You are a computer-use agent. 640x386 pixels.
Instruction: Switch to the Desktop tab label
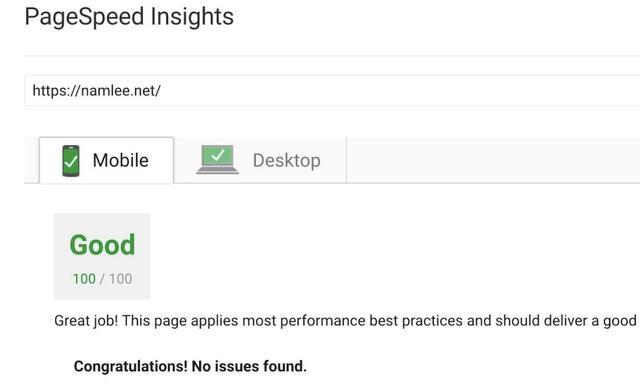[x=287, y=160]
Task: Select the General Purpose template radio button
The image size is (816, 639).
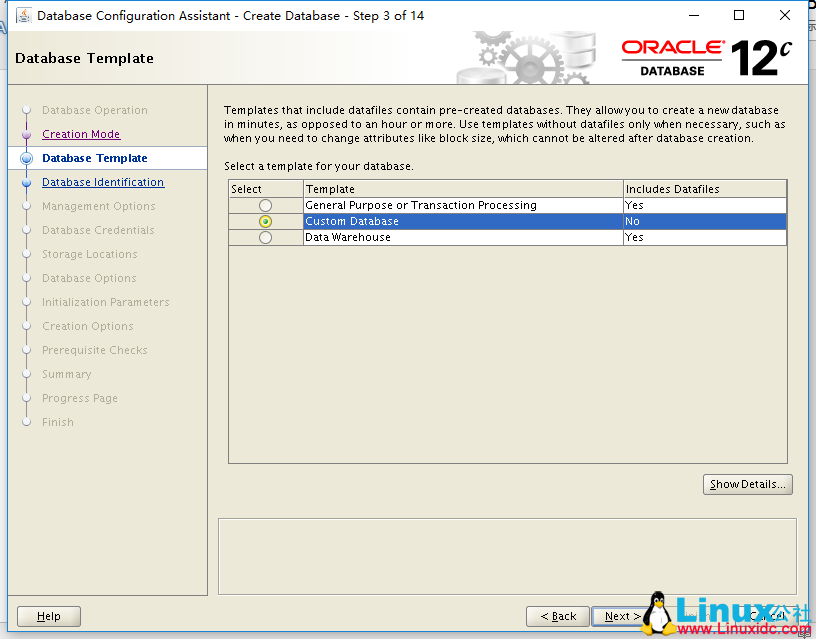Action: [265, 205]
============
WHAT THE TASK ASKS :: Copy every entry above line for line, without changing a word, and leave the pictures out.

FULL RESPONSE ::
You are a computer-use agent. 640x386 pixels.
Instruction: Switch to the Desktop tab label
[x=287, y=160]
Task: Select the General Purpose template radio button
The image size is (816, 639).
Action: [265, 205]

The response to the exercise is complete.